- What is being asked:
For this task, extract exactly the lines of the data below, from the line containing "Task: Open the Files folder icon" through the last one, with pictures left out.

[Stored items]
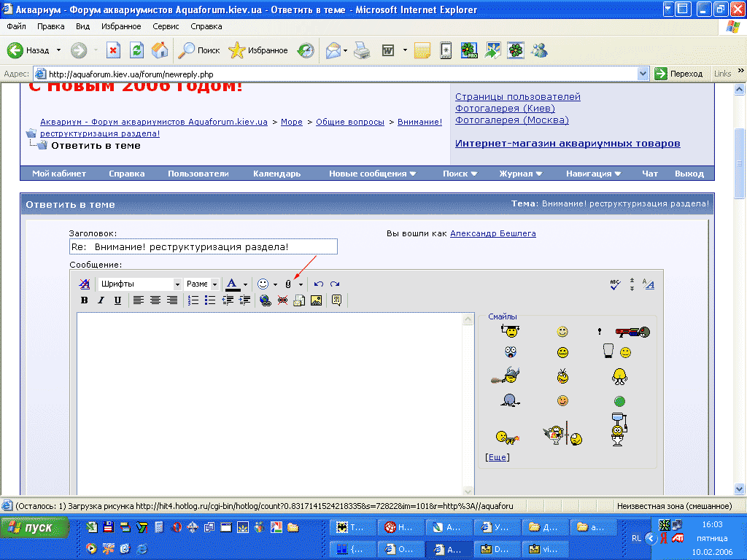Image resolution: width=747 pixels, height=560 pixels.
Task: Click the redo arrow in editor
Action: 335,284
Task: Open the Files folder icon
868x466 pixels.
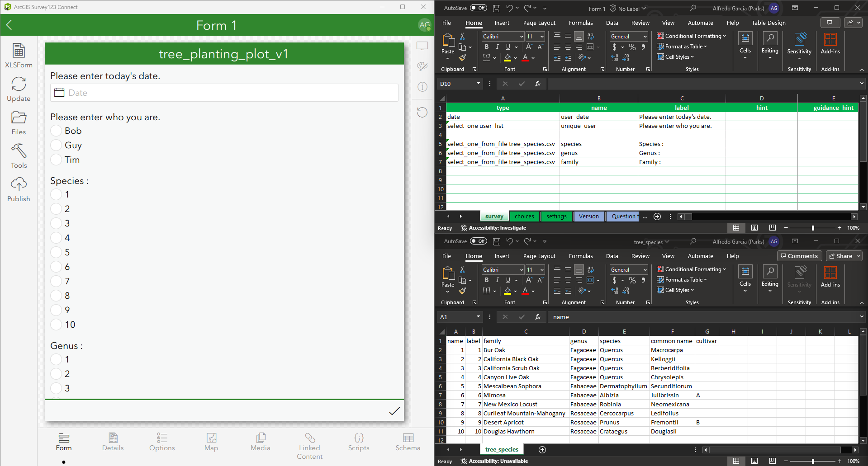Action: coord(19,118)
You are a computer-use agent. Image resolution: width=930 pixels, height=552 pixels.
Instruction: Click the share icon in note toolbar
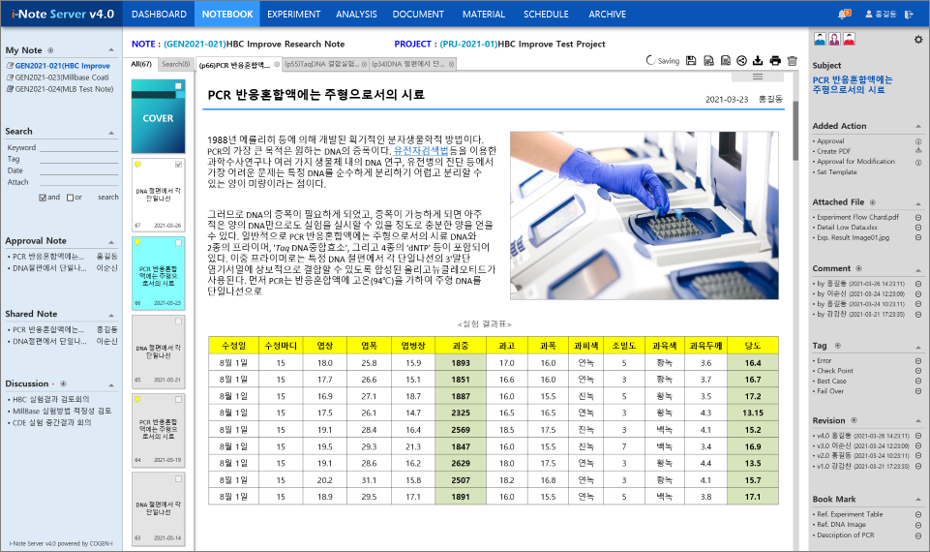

- Solution to the exercise:
Task: Open the Files folder icon
868x466 pixels.
Action: coord(19,118)
You are a computer-use agent. Image resolution: width=930 pixels, height=552 pixels.
Instruction: Click the share icon in note toolbar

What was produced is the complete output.